Science, Religion, and Naturalism, continued
Sunday, January 8th, 2012 by Elgin HushbeckPaul L. LaClair post is here.
Paul,
“I don’t think your argument stands in the face of Einstein’s revolutionary discoveries in physics.”
Sorry, but my question is not grounded in Newtonian physics. In fact my view would be LESS tenable under a purely Newtonian view. In his book “The Fabric of the Cosmos” Brian Green outlined the two main theories of for the origin of the universe. The inflationary Big Bang probably fits my argument the best, but the competing theory grounded more in Quantum physics, still needs something to start the process in the first place. Neither view has an eternally existing universe. Both views require a beginning.
Thus my premise, “the current evidence supports that the natural universe as we know it had a beginning and could not have existed forever” remains true, and the question valid. Claiming unstated “other possibilities” does not make it so. Simply postulating other possibilities is not going where the evidence leads. But this is the point of the question. The evidence currently points to something that cannot exist within naturalism, thus the naturalist seeks to avoid what normally would be the obvious conclusion. My world view does not have that self-limiting bias. So I am free to go wherever the evidence leads.
“They altered our understanding of space, time and cause. Instead of upsetting the apple cart of science, those discoveries gave us a deeper understanding of and appreciation for it.”
Very true. The problem for you is that discoveries over the last 100 years are also a major reason for the revival of the serious discussion of theism in the latter part of the twentieth century. For example, the discovery of quantum physics destroyed Kant’s objections to the arguments for the existence of God, which were the main reason they had been discarded. The reasons theism is now back under serious discussion, is because of the advances of science, not despite it.
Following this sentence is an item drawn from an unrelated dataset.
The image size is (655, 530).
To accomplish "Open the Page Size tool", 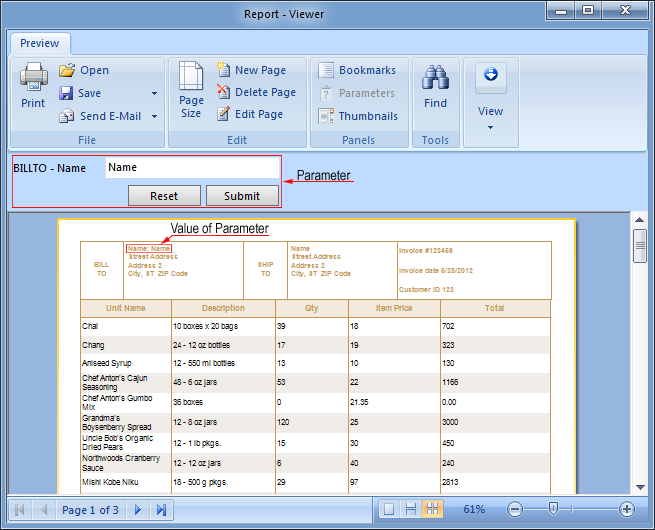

One of the major problems of your view is that it has trouble seeing support for theism as anything but an attack on science. It is not. I certainly do not attack science. My career includes working as an engineer at JPL where I played a small part in Voyager’s encounter with the Planet Neptune among other things. So I agree that there is nothing in my view that would upset “the apple cart of science.”
“than a world view based on guesswork, superstition and wishful thinking. You are free to see that as a bias if you choose but that is like saying that I am biased in favor of ingesting apples and not arsenic.”
Slanting does not an argument make. Simply labeling the views you disagree with as “guesswork, superstition, and wishful thinking” does not make it so. The problem that you seem not to recognize is that our fundamental disagreement is not over science, reason, or evidence. The fundamental disagreement is over the framework in which these operate, i.e., the fundamental assumptions everyone must make, assumptions that ultimately cannot be demonstrated to be true, but which must be accepted at least to some degree on faith. We both think the assumptions we have made are correct, that is why we accept them. But the key point is that our assumptions, while different in substance, are not different in character. There is nothing that makes the naturalists assumptions inherently better or worse.
Naturalists in the past have argued that the advances of science justify their assumptions. But this is irrational for two reasons. First, it assumes that theirs is the only set of assumptions that allows for the advances of science. This is just factually incorrect. More fundamentally, it results in circular reasoning as it attempts to demonstrate the validity of assumptions by starting with the assumption that they are true.
It is this second reason that makes these assumptions so fundamental and ultimately beyond demonstration. This is why I classified my view in an early post as the one with “the least problems.” All worldview have problems. Nobody has all the answers.